[start of Document passage]

C. E. Straw:  “Now located in Watertown and running a Silsby fire engine”



To the Hon. the Mayor and Common Council of the City of Watertown


GENTLEMEN:  I hereby tender my resignation of the office of engineer of the Silsby engine, to take effect on July 1, 1893.


I sincerely regret to take this step after a service of 17 years, but the cares of business devolving upon me now, after my father’s death, make the step imperative.




Watertown, Wis. June 5, 1893.



To the Hon. the Mayor and Common Council of the City of Watertown


GENTLEMEN:  Whereas Mr. Chas E. Straw, for 17 years engineer of the Silsby fire engine and a member of the Phoenix Fire Company, is compelled to give his full attention to his business interests, which now devolve upon him after his father’s death, to tender his resignation of the position of engineer, the duties of which he has so faithfully and nobly discharged on many a trying occasion and


WHEREAS, the position of engineer should be filled, if possible, by a member of the company, so that all may work harmoniously, when occasion require,


THEREFORE, we, the undersigned officers of the Phoenix Fire Company, would respectfully recommend to your honorable body the appointment of David Emerson, a member of said company, to the position soon to be vacated by the resignation of Mr. Chas. E. Straw, believing him to be true and honest and capable to handling said engine.


Respectfully submitted,

   F. W. Zippel, Jr, Foreman,

   H. Beisner, Assistant Foreman

   Ed. J. Stacy, Sect.

   G. E. Gloger, Jr., Treasurer,

   J. A. Kress, Hose Capt,

   E. Berg, Asst Host Capt,

Watertown, Wis.  June 5, 1893.


Both communications were referred to the Committee on Fire Department.




Charles E. Straw, prominent citizen and former well known railroad man, died at his residence, 306 North Washington Street, at 3:45 on October 4, 1912, following an attempt upon his life the previous evening. He had become despondent over a protracted sickness and was found at 7:40 in the evening on a couch in his home with a bullet wound in his head which proved fatal.


Mr. Straw was a son of the late Mr. and Mrs. Drew Straw and was born in Watertown October 21, 1851. He received his education in Watertown and was employed by his father as a painter until 1869 when he entered the employ of the Milwaukee Railroad as fireman.  He became an engineer which occupation he followed until 1874, when he accepted a position as bookkeeper for the painting firm of Straw & Murphy, which he continued for many years.

[end of Document passage]
[start of Record excerpts]

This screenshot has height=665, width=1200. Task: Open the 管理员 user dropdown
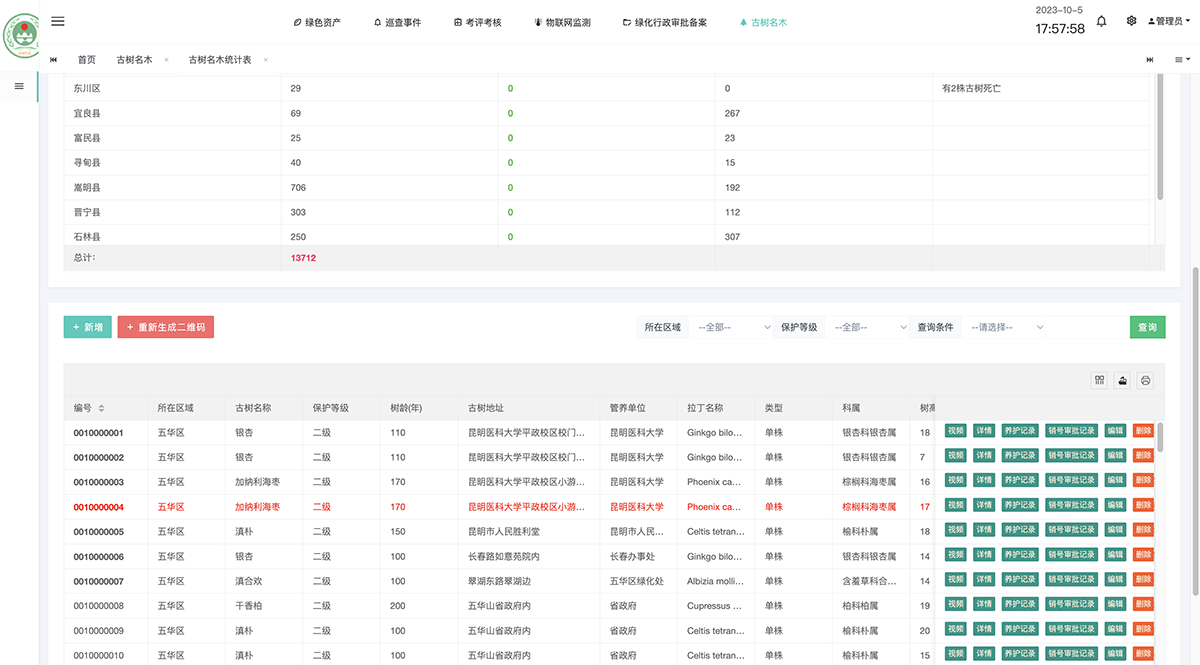1169,21
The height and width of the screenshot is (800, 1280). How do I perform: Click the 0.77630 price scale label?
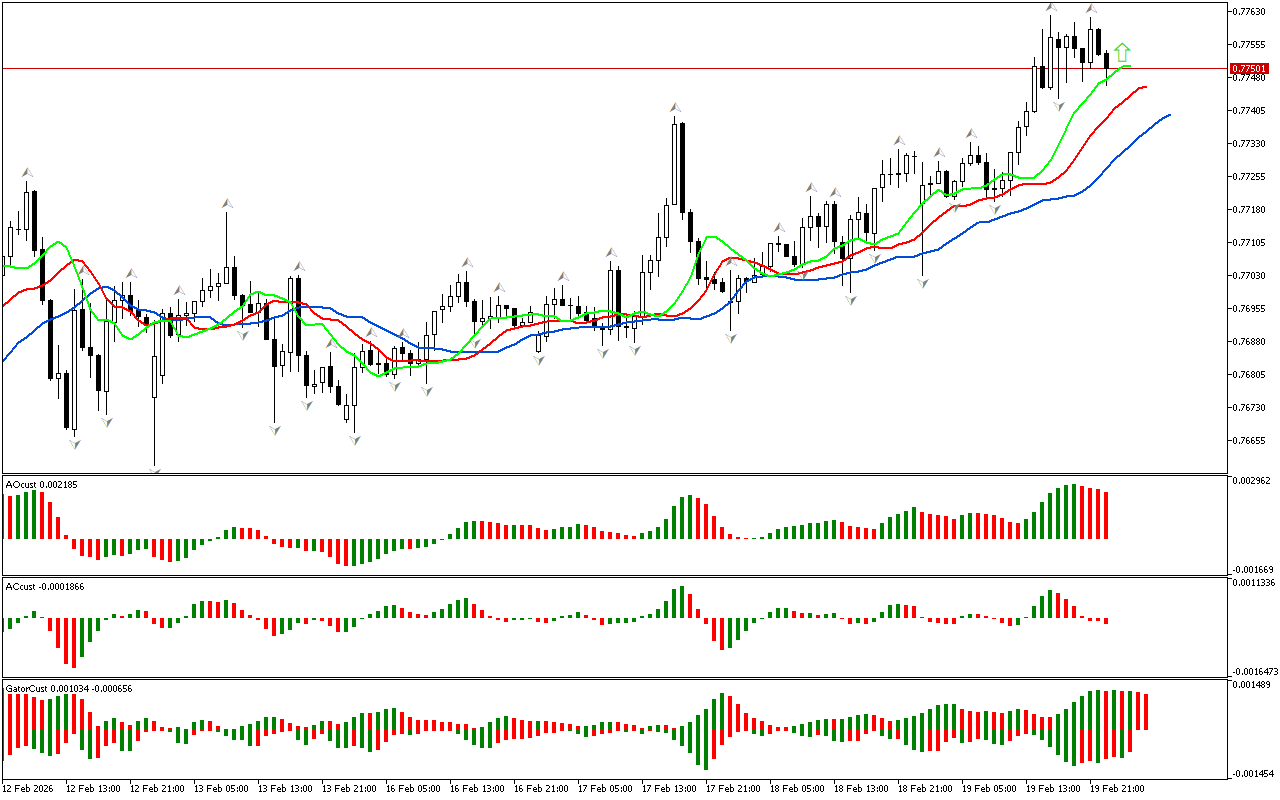point(1251,12)
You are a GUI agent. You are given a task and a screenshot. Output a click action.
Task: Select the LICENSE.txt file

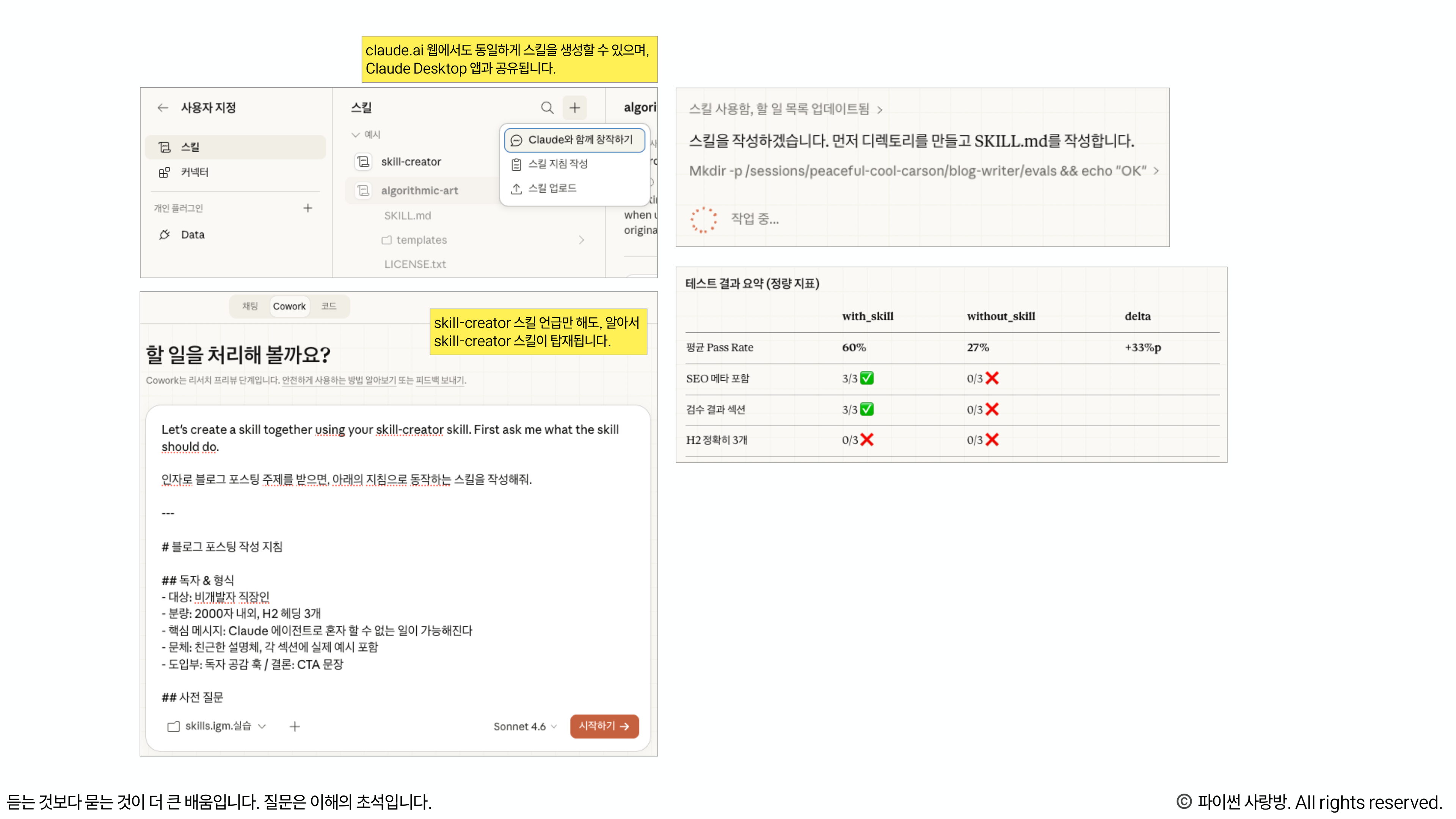coord(415,264)
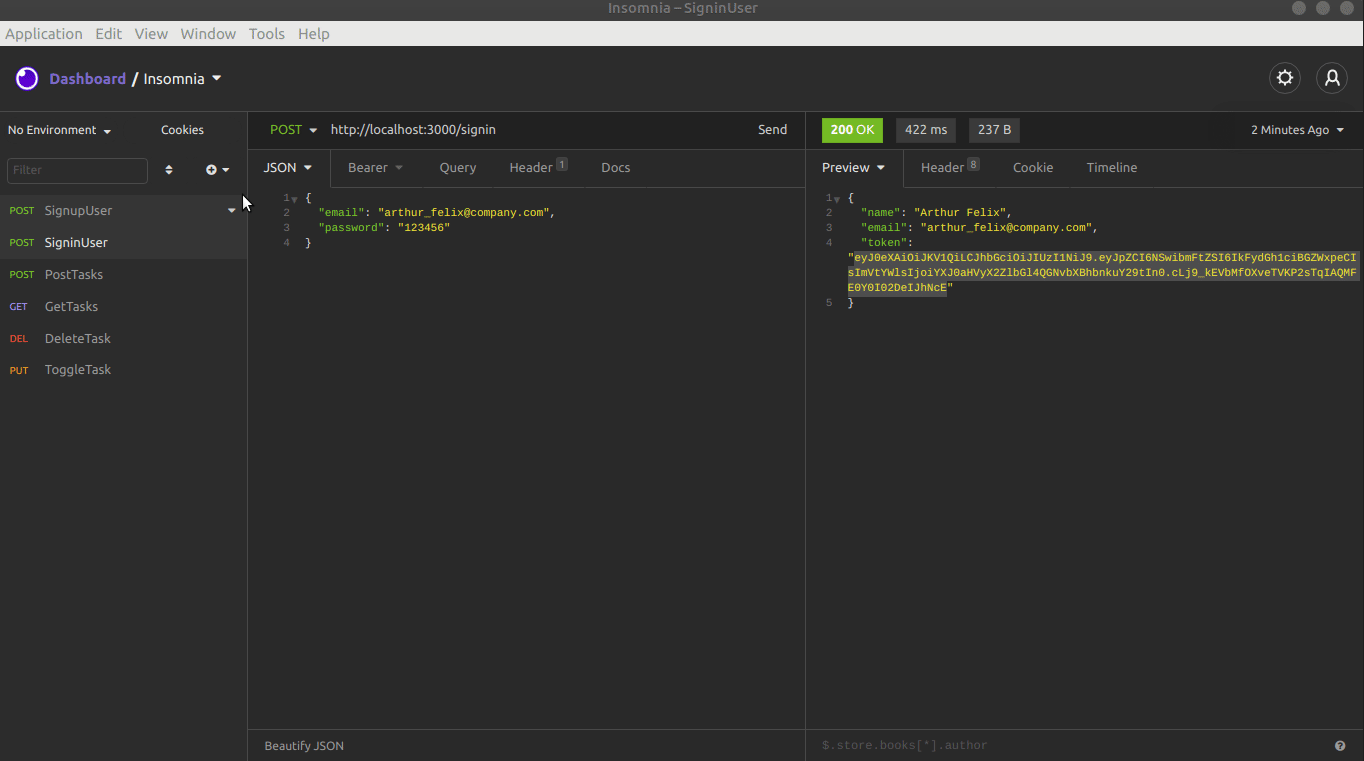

[end of Record excerpts]

Retype everything in the passage about C. E. Straw from "Both communications were" down to "which proved fatal.". These rows were drawn from a separate source.

The reply:
Both communications were referred to the Committee on Fire Department.




Charles E. Straw, prominent citizen and former well known railroad man, died at his residence, 306 North Washington Street, at 3:45 on October 4, 1912, following an attempt upon his life the previous evening. He had become despondent over a protracted sickness and was found at 7:40 in the evening on a couch in his home with a bullet wound in his head which proved fatal.